== What needs to be done ==
In the data that follows, count each line with the string "agent"; the reply is the number only.

** Stored data follows **

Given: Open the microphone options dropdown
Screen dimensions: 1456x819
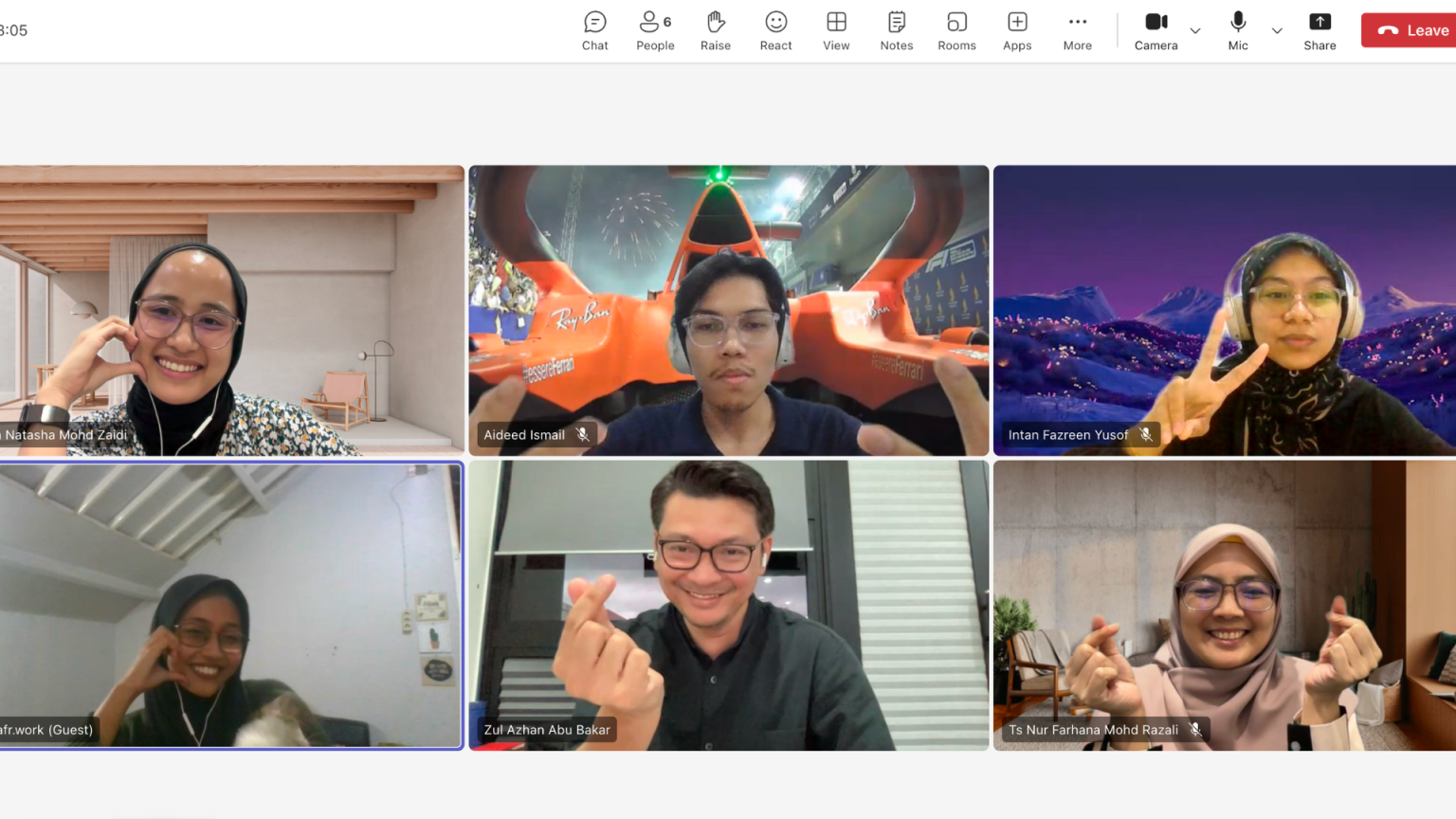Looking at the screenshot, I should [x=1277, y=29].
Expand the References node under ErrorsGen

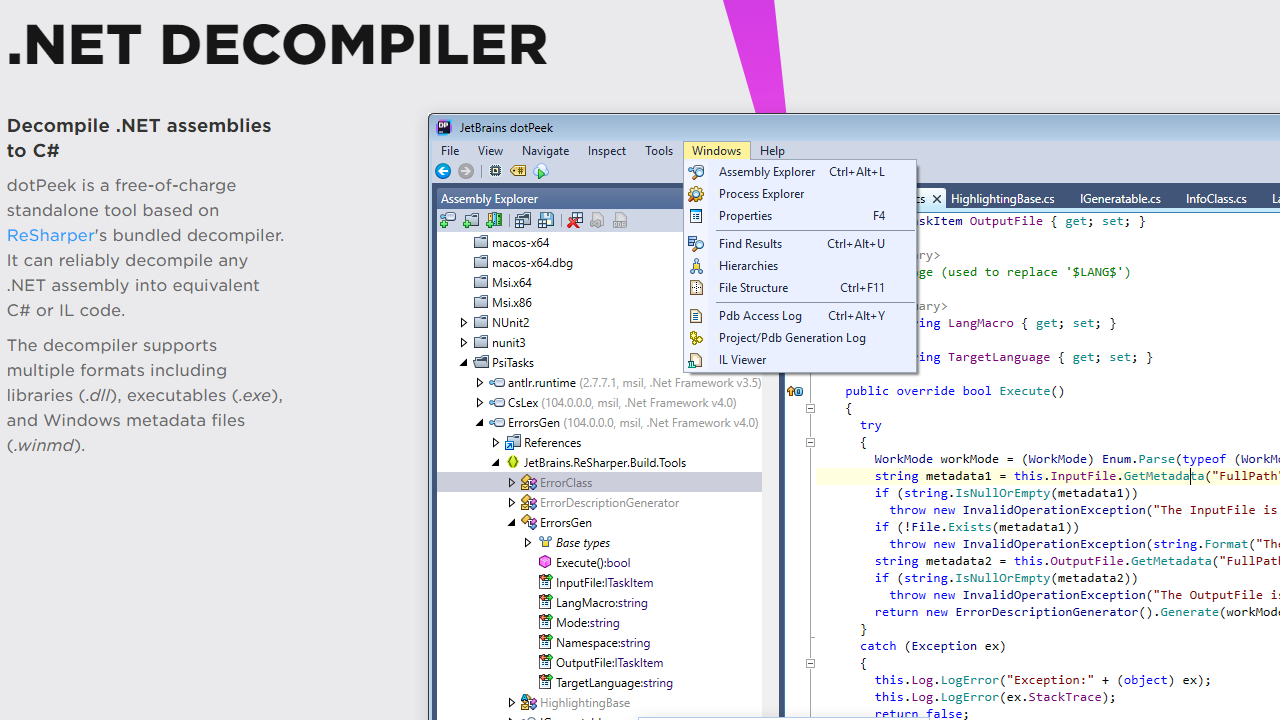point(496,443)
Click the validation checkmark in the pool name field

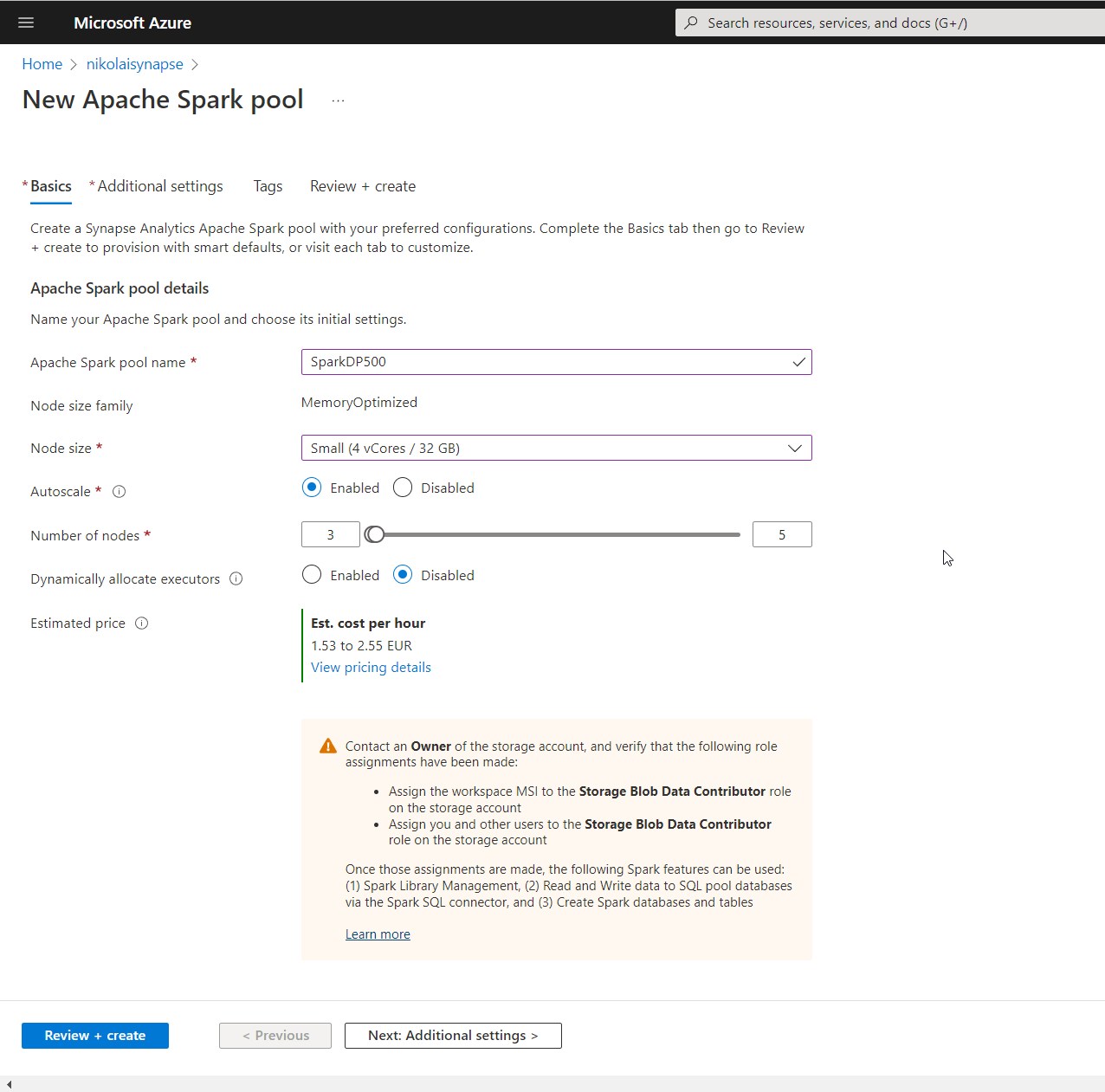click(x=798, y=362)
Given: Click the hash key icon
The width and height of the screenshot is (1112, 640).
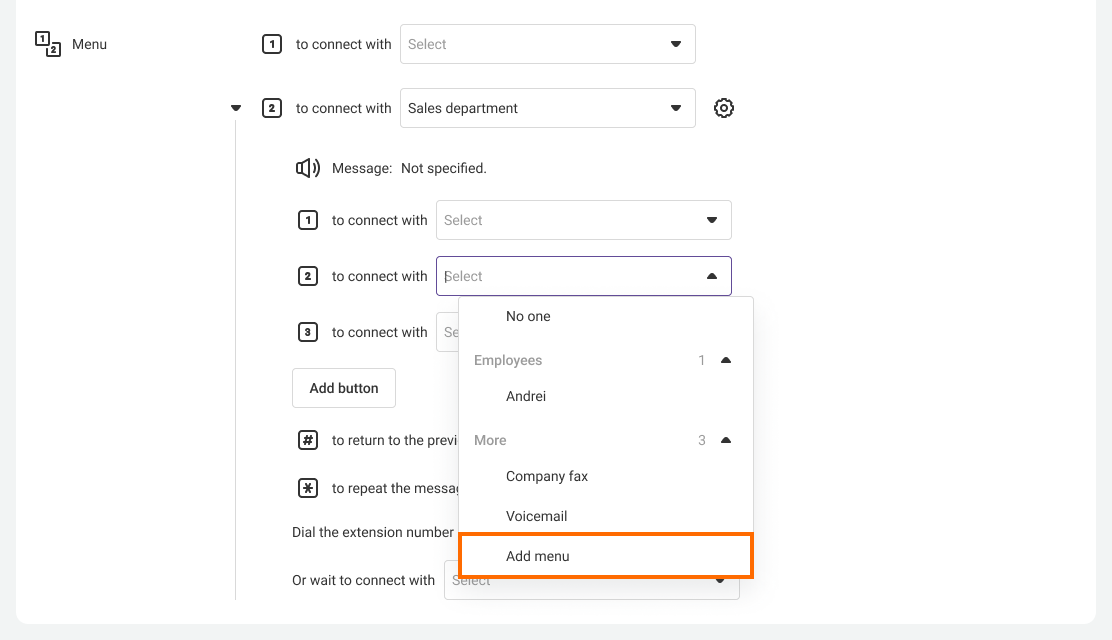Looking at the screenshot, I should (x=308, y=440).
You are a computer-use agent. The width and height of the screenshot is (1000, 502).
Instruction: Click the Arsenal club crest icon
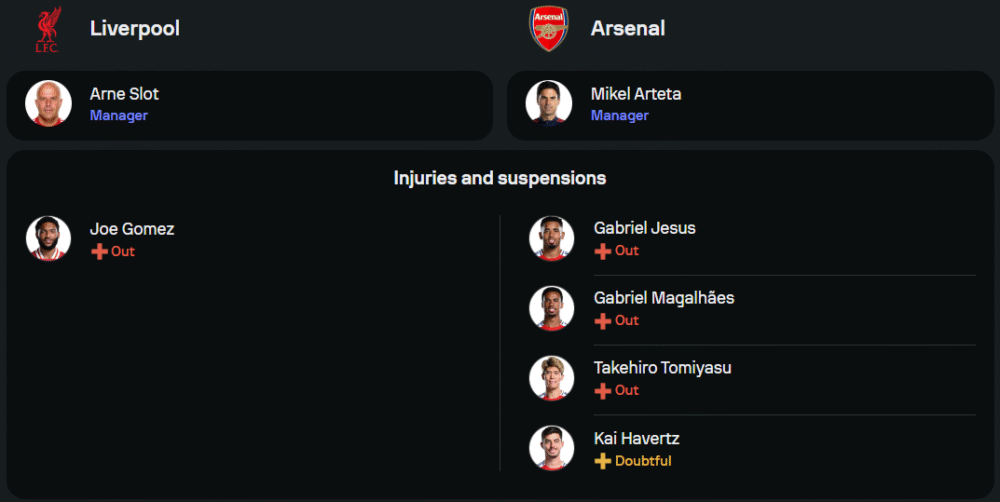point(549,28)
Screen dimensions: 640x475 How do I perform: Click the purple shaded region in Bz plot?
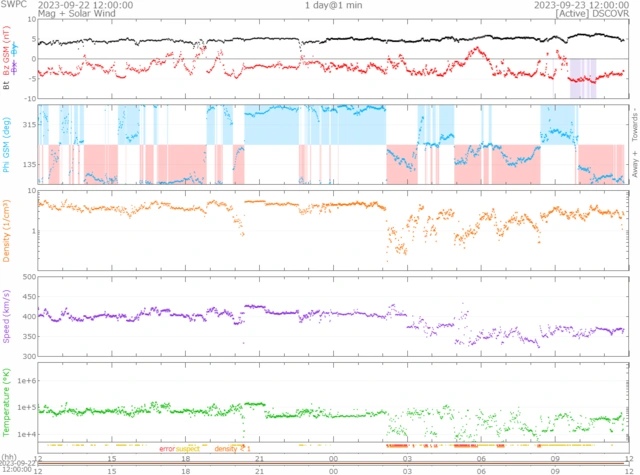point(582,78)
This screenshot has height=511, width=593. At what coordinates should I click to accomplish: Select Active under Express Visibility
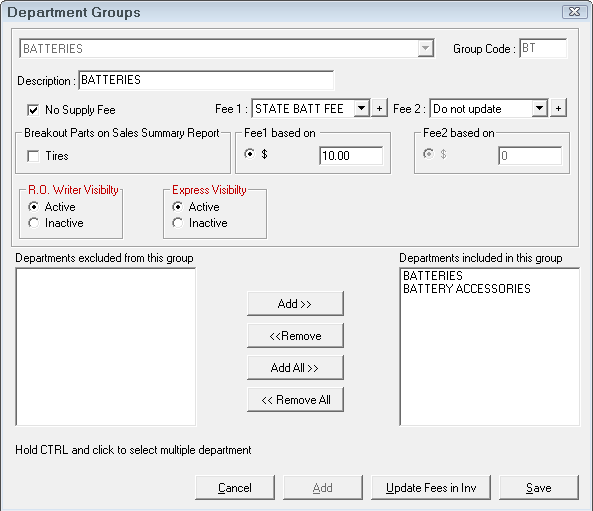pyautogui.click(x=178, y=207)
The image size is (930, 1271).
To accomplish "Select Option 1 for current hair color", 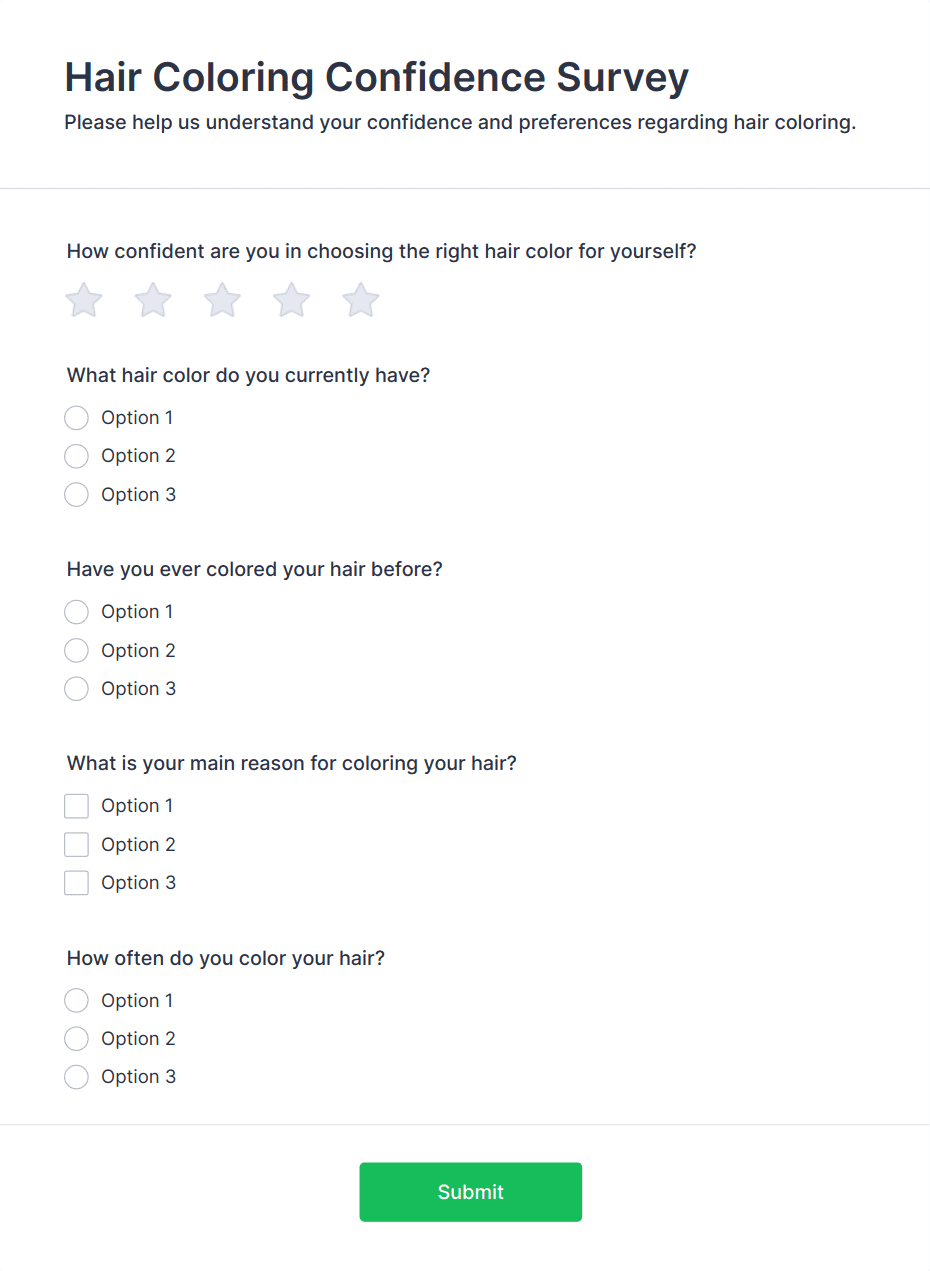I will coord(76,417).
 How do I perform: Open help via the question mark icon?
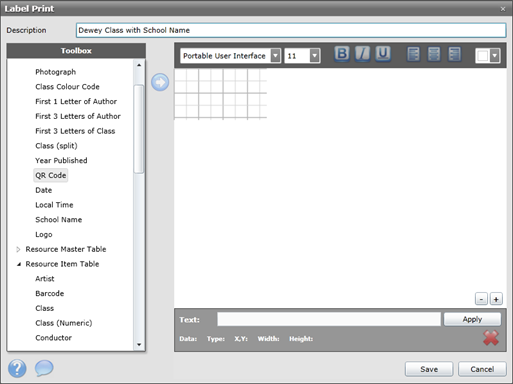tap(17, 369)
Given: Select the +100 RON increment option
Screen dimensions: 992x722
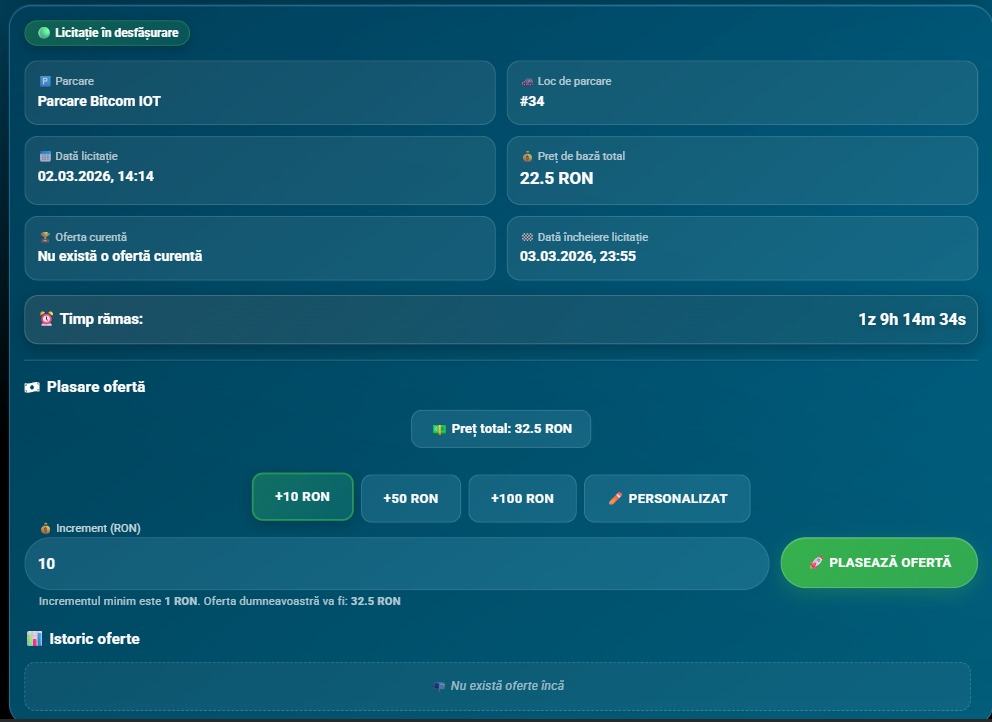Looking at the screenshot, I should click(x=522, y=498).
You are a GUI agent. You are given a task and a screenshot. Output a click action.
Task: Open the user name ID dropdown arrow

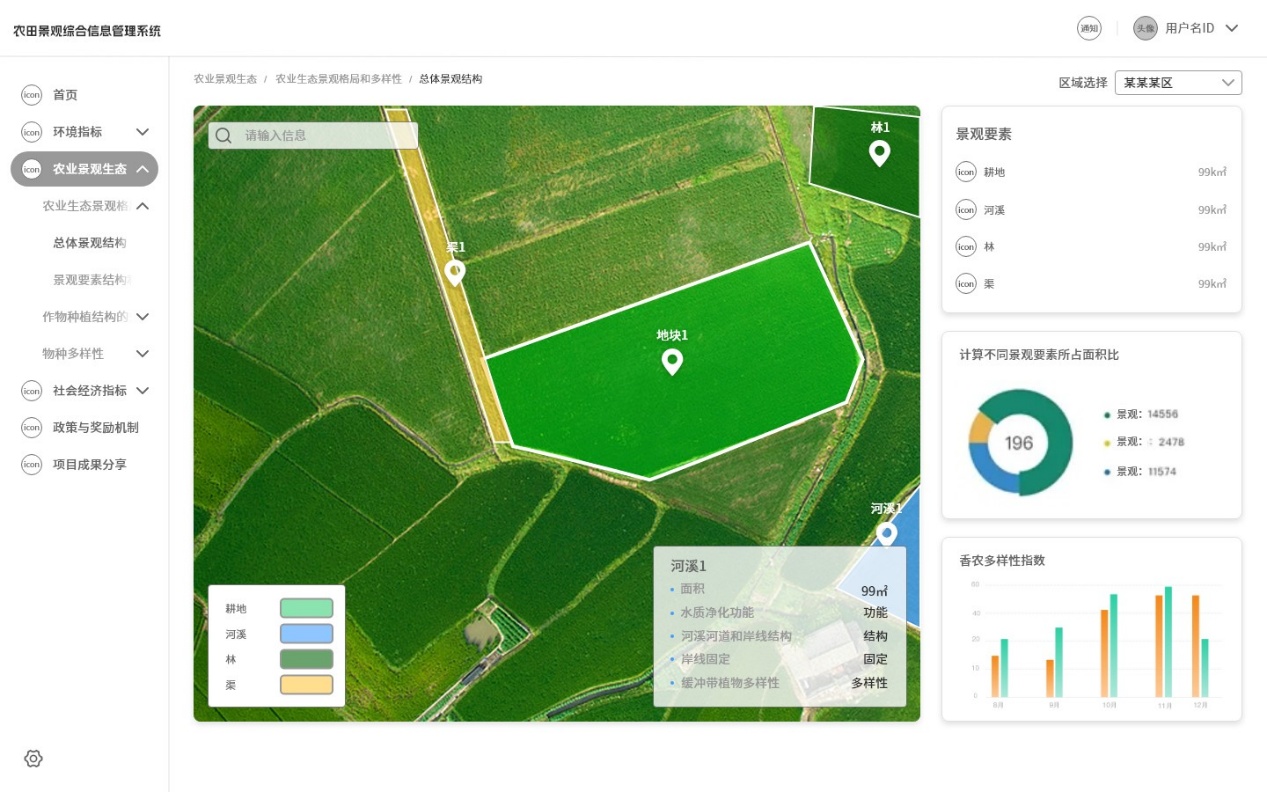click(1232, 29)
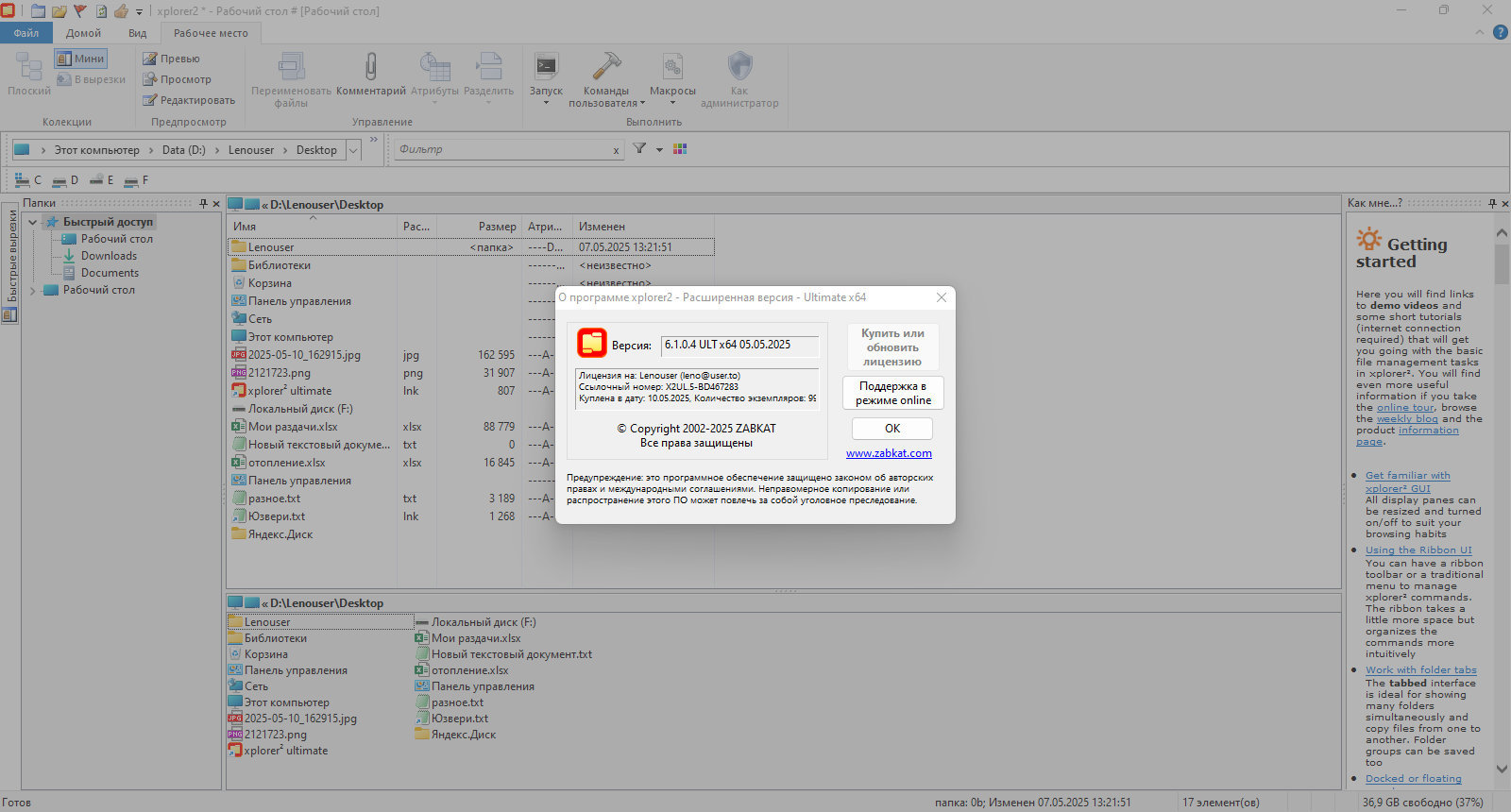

** End of Stored data **

== Solution for this exercise ==
2